-- EXERCISE AIM --
Reproduce the entries below, unchanged, from the line containing "Task: Accept the Edit Pivot changes" through the last entry, omitting the pictures from your answer.

[Collected data entries]
________________
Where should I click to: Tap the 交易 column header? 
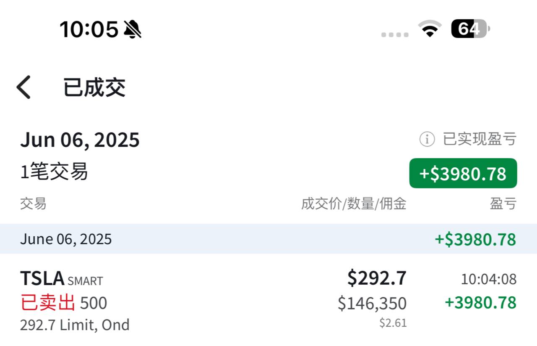pyautogui.click(x=33, y=204)
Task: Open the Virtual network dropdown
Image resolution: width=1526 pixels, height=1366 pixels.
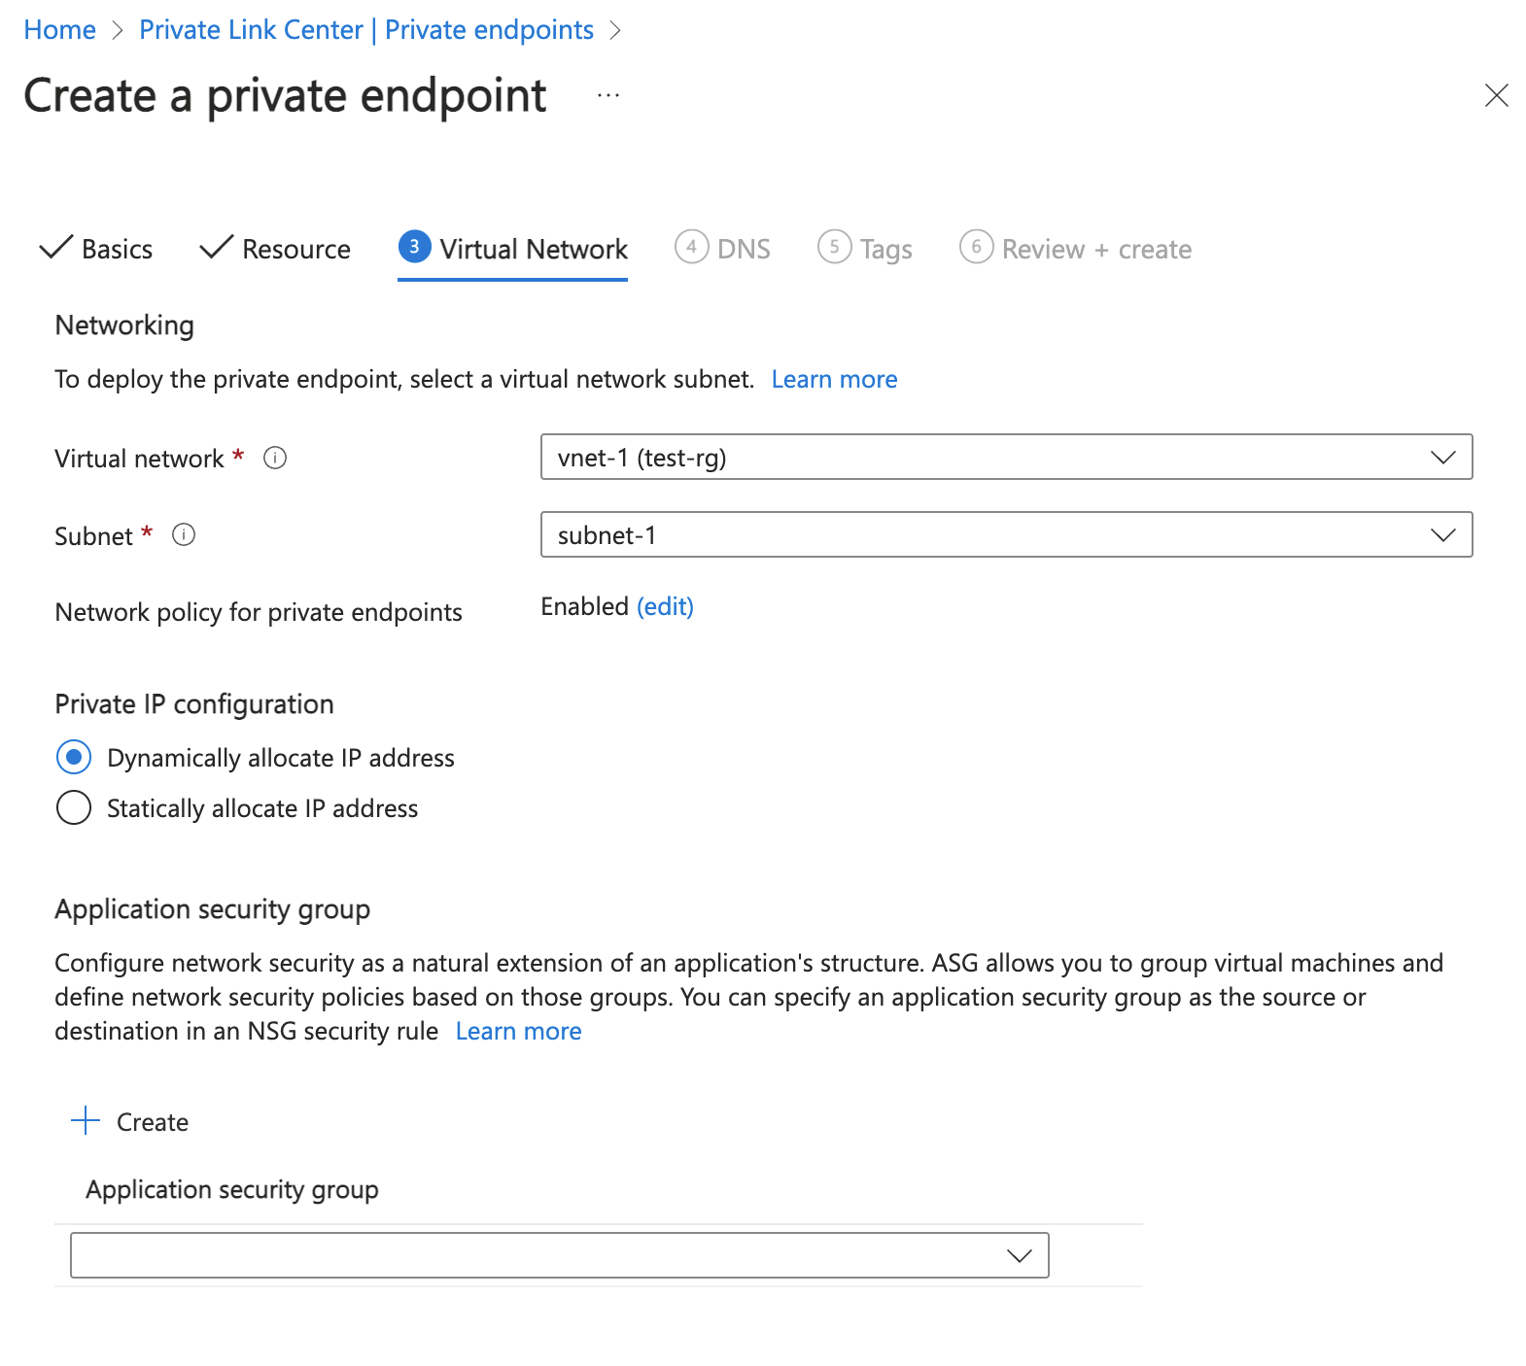Action: 1442,457
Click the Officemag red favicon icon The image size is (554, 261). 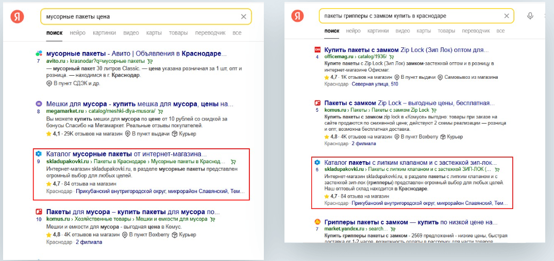pos(317,50)
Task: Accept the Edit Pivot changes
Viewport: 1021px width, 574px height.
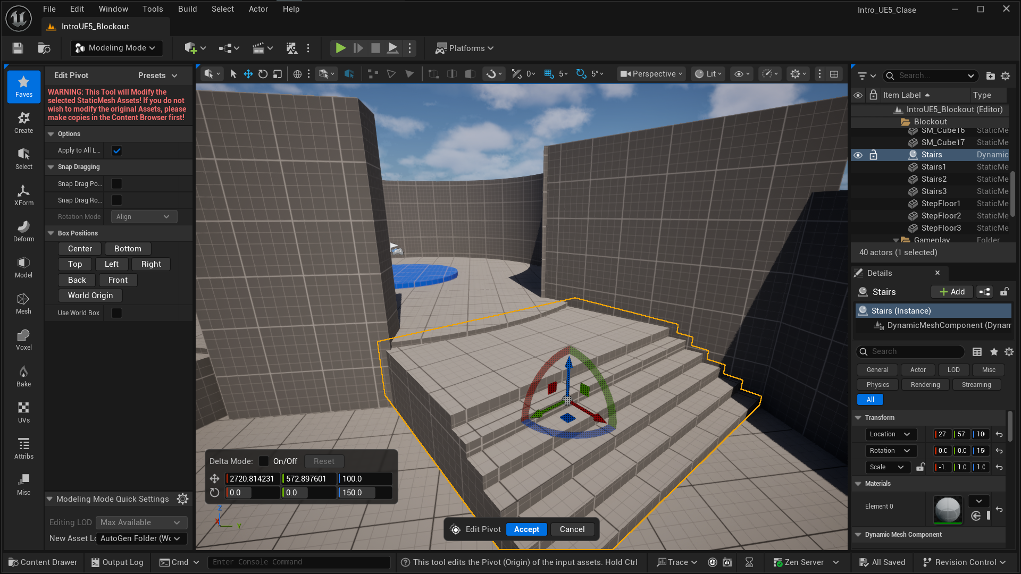Action: pos(526,529)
________________
-- EXERCISE ANSWER --
Task: Accept the Edit Pivot changes
Viewport: 1021px width, 574px height.
Action: pos(526,529)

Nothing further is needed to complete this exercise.